Three myths about the future of work according to Daniel Susskind.
- Franck Negro

- May 24, 2023
- 4 min read
In his TED talk delivered in Germany in December 2017, Daniel Susskind, a professor and researcher in economics at King’s College London, offers a reflection on the profound transformations that robotics and artificial intelligence will bring to bear on work, employment, and society. The author of several books, including A World Without Work (Flammarion, 2023), in which he considers the end of work and the advent of a state-regulated leisure society, Susskind more broadly analyzes the possible impacts of the development of AI technologies. In his view, the central question is not only whether new technologies pose a real threat to employment — which he accepts — but rather what, in the future, will be the unprecedented problem that humanity will have to solve.
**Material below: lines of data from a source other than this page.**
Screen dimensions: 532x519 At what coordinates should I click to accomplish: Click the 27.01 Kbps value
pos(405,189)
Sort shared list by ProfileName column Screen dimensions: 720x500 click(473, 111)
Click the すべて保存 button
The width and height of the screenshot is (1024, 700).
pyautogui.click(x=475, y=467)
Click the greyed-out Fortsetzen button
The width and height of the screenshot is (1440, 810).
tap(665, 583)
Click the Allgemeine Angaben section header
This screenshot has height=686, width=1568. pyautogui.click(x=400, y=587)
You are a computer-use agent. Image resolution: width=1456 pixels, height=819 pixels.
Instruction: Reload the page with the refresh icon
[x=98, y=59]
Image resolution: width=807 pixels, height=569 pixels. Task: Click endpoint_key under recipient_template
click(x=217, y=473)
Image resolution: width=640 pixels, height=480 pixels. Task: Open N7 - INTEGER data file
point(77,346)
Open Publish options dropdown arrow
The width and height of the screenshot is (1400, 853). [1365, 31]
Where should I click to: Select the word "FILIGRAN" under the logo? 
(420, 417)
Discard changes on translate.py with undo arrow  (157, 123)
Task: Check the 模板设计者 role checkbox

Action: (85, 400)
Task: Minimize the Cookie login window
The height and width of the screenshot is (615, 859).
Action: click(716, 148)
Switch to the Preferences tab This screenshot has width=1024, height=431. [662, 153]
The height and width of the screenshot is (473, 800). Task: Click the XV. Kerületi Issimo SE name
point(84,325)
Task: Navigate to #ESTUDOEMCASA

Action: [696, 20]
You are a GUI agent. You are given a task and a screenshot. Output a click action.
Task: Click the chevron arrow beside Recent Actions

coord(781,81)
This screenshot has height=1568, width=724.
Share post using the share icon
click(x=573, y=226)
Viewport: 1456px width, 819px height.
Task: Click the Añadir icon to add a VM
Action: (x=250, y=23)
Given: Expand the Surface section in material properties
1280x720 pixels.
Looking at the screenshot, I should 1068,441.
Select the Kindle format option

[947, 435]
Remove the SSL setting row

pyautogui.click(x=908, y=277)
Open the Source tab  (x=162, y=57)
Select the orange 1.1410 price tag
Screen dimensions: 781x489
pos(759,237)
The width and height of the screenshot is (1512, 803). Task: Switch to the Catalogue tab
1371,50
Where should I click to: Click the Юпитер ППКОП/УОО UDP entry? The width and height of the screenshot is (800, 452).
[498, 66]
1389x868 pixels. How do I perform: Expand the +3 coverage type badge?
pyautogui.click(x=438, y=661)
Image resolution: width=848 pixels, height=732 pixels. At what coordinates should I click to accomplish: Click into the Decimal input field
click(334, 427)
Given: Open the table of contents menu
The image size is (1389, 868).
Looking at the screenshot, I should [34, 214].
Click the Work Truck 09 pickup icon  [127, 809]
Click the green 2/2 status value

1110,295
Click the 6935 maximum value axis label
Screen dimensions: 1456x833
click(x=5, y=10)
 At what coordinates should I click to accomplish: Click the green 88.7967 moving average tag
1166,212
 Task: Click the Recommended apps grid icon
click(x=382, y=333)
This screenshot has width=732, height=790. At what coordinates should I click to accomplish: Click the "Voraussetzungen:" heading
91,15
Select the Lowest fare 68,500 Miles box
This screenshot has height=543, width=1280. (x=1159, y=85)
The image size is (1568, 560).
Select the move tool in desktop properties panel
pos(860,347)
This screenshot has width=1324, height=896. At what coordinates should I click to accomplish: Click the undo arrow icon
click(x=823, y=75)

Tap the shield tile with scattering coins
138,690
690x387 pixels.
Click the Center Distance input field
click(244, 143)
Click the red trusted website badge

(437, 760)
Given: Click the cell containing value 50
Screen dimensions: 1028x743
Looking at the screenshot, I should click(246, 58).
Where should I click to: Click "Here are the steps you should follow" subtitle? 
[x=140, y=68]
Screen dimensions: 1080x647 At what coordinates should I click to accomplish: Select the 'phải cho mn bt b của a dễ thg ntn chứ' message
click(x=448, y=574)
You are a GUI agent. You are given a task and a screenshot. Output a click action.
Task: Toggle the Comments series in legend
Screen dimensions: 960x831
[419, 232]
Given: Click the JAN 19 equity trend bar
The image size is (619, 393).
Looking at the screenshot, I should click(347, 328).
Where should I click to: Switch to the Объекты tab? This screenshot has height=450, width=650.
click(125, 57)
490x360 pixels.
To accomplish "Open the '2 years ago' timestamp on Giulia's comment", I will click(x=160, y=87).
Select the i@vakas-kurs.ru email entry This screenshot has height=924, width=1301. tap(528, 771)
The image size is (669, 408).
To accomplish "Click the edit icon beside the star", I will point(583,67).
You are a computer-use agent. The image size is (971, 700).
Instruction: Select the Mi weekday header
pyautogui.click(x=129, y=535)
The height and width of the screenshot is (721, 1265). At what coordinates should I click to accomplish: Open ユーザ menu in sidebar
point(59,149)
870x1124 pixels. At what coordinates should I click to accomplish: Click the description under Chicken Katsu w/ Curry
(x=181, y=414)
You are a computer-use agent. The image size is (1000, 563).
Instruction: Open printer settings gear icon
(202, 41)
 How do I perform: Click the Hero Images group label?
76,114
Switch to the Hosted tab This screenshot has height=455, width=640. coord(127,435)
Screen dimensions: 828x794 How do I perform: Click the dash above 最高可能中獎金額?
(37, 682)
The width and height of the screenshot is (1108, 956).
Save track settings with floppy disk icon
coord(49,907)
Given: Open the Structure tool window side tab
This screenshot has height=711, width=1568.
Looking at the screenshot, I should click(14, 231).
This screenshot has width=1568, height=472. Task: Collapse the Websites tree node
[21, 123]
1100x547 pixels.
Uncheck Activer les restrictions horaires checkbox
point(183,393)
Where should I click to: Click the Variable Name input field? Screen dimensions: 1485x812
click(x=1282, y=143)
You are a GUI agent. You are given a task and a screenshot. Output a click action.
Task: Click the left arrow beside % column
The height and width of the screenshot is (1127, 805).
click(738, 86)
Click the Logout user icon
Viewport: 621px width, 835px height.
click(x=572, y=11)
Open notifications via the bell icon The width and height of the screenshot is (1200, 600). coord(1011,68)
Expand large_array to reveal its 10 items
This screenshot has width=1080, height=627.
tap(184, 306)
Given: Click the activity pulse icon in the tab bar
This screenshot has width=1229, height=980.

To shed light on this debate, he argues that our vision of automation remains clouded by three myths that must be dismantled: the Terminator myth, the intelligence myth, and the superiority myth.
The Terminator myth: We must first rid ourselves of the idea of a world of work gradually and entirely replaced by robots. Certainly, many tasks once performed manually are now automated, but these technologies also enrich and increase the value of human work. They do not eliminate the activity in question; they make it more efficient. Susskind cites the example of the taxi driver using a satellite navigation system, as well as that of the architect working with computer-aided design software. This complementarity between human work and technological progress produces a double positive effect: 1) It increases overall output through productivity gains, thereby facilitating labor mobility and the retraining of affected workers. 2) It transforms demand: additional income encourages the emergence of new products, new industries, and, consequently, new tasks and new occupations. An illustration of this phenomenon can be found in the historical evolution of the distribution of employment across sectors: from the primary sector (agriculture), to the secondary sector (industry), and then to the tertiary sector (services). Over the span of three centuries, the majority of the population moved from farms to factories and then to offices. The true challenge raised by the “Terminator myth” therefore lies in the capacity to retrain workers affected by technological transformations.
The intelligence myth: The second myth to dismantle is what Susskind calls the “intelligence myth.” Until recently, many economists believed that tasks such as driving a car or diagnosing medical conditions were difficult to automate. We now know that this is no longer the case. Many tasks requiring high-level cognitive abilities can be carried out by artificial intelligences with an efficiency sometimes superior to that of humans. According to Susskind, economists were misled by the idea that automating necessarily requires reproducing human modes of thought. In reality, machines do not copy our reasoning: they perform the same tasks differently, using models trained on massive volumes of data. What matters is therefore no longer the way in which a task is carried out, but the fact that it is carried out, even according to radically different logics. Understanding the human brain thus becomes secondary: machines act according to their own principles, without seeking to imitate human intelligence.
The superiority myth: The third myth is that of “superiority.” Supporters of the Terminator myth assume that machines can only supplant human workers. They thus fall into what the economist D. F. Schloss already in 1891 called the “lump of labor fallacy”: the idea that there exists a fixed quantity of jobs to be distributed. Yet history shows that increased productivity instead generates more output, more demand, and, in the end, more work. Susskind does not deny that machines substitute for certain human tasks, but he warns that, in the near future, complementarity may no longer be sufficient to create new opportunities for humans. The example of driving is illuminating: today, GPS assists drivers; tomorrow, autonomous vehicles could replace the driver entirely. In that scenario, output would continue to increase, but new tasks would be performed by machines rather than by humans. Value creation would therefore no longer guarantee the creation of human jobs.
Lessons and recommendations: From his analysis of these three myths, Daniel Susskind draws several lessons:
The Terminator myth shows that the future of work depends on the balance between substitution and complementarity.
The intelligence myth indicates that substitution progresses continuously and that there is no solid reason to anticipate a limit to it.
Complementarity remains beneficial as long as the new tasks generated by growth also benefit humans, and not exclusively machines.
But the superiority myth reveals that this complementarity tends to shrink, suggesting a shift in favor of machines.
By combining these three dynamics, Susskind sketches a worrying future: increasingly capable machines, able to perform a growing number of tasks, progressively reducing the space for complementarity between humans and machines. The traditionally beneficial effects of technical progress could thus be reversed, to the almost exclusive benefit of machines. He nonetheless concludes on an optimistic note: if technological unemployment is the symptom of humanity’s technical success — marked by the spectacular increase in output since the Industrial Revolution — the real challenge is no longer to produce more wealth, but to distribute it better. In other words, the question is how to ensure that the prosperity generated by capitalism benefits everyone in a world where the role of human labor tends to decline. This is, according to Susskind, the fundamental problem that our societies will now have to face.